In recent years, with the acceleration of the energy modification and upgrading pace in China, the construction and planning of a modern smart power grid system taking an energy storage technology and a system as the core are increasingly emphasized, and the energy storage technology is applied to various links of power generation, power transmission, power distribution and power utilization of a power system on a large scale, so that the energy supply revolution in China is promoted, and the energy storage technology is an indispensable core technology for realizing the smart power grid.

The electrochemical energy storage technology represented by the lithium ion battery becomes the energy storage technology with the fastest increase of installed capacity in the field of electric power energy storage at present due to the advantages of flexibility and rapidness. Particularly in recent years, with the improvement of the permeability of the electric automobile, the scale effect of the lithium battery is shown, the cost is rapidly reduced, and the effect on the renewable energy consumption and the traffic electrification industrial chain is increasingly important. The market of the electrochemical energy storage industry is increasingly scaled up on a global scale, and the commercialization inflection point is accelerated. The scale crossing development of the electrochemical energy storage machine can greatly promote the high quality of the power grid, and plays an important role in the construction and development of the future power grid.

Under the double thrust of national policy and social development requirements, the electrochemical energy storage market rapidly develops, the total reserve capacity of the lithium ion battery increases year by year, and according to CNESA statistics, the reserve capacity of the lithium ion battery reaches 8454MW by 2019.

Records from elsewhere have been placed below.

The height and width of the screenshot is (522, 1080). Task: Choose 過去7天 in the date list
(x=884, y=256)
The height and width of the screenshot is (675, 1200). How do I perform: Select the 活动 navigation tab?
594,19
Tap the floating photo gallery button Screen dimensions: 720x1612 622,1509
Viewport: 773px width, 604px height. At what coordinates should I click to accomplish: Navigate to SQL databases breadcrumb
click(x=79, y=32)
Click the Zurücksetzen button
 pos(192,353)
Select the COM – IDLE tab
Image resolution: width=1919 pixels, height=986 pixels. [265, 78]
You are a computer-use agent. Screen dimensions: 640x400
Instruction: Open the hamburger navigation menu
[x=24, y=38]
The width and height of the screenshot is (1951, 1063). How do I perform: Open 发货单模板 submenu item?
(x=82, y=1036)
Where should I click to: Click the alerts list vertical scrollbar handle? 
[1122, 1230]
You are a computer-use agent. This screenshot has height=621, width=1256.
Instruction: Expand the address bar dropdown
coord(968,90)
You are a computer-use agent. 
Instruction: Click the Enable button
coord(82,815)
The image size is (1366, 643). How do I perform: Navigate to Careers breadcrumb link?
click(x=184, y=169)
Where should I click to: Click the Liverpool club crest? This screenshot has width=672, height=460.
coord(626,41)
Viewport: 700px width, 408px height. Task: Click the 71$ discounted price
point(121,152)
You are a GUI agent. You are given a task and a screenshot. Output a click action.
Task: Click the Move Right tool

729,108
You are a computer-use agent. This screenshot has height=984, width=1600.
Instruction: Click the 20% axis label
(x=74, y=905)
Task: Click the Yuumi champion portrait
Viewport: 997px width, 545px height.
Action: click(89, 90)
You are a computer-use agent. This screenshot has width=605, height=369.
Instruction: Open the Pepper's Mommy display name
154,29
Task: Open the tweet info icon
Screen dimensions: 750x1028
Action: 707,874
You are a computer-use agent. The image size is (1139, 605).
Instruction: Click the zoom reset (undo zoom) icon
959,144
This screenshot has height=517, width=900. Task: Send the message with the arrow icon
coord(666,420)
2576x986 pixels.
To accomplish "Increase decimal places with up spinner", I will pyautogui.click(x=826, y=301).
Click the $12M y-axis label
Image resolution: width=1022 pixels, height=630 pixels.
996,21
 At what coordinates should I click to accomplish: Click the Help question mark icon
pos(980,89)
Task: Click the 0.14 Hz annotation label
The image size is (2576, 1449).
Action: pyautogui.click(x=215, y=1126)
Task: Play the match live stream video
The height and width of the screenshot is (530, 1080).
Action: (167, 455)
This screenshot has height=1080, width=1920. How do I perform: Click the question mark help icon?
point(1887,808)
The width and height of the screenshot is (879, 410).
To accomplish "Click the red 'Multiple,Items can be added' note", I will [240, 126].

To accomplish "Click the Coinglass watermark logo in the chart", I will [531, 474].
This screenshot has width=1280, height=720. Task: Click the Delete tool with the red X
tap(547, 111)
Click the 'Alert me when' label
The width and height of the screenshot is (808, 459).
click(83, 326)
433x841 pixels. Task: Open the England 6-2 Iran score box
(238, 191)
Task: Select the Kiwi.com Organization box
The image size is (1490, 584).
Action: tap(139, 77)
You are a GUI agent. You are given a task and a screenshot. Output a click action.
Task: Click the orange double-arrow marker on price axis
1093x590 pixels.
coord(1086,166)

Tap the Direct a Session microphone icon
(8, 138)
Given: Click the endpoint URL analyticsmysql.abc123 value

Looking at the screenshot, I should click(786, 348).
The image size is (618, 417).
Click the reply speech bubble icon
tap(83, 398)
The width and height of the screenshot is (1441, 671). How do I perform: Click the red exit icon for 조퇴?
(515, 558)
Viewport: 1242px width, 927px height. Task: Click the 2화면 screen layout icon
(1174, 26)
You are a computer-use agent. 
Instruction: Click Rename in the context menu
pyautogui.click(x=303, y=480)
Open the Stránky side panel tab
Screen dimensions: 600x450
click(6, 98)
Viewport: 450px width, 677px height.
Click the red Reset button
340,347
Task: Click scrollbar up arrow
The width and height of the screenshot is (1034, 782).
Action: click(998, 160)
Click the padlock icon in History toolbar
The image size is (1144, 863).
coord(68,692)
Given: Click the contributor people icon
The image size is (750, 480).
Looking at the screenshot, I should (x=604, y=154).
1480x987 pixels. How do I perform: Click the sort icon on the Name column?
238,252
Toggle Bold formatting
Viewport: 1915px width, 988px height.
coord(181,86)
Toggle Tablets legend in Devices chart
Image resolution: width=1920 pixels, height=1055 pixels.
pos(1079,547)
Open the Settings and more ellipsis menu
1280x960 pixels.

Recently, power energy storage system fires occurring at home and abroad attract general attention of people to lithium battery energy storage systems. According to incomplete statistics, the energy storage fire safety accidents of lithium batteries occur more than 30 in the past year all over the world, and great property loss is caused. Therefore, the safety problem of the lithium ion battery becomes a key bottleneck for restricting the large-scale popularization of the power storage of the lithium ion battery.

The lithium ion battery energy storage system contains a large number of lithium ion batteries, and the batteries can generate heat during operation, so that the temperature of the batteries can rise, and the rise of the temperature of the batteries can cause many problems, such as capacity reduction, local overheating, thermal runaway and the like, so that thermal management is needed, namely, the purpose of cooling the batteries is achieved in an air cooling mode during the operation of the batteries. In addition, other abnormal conditions of the battery occur, such as the battery generates heat when overcharged, and the heat management needs to be started timely to control the temperature of the battery.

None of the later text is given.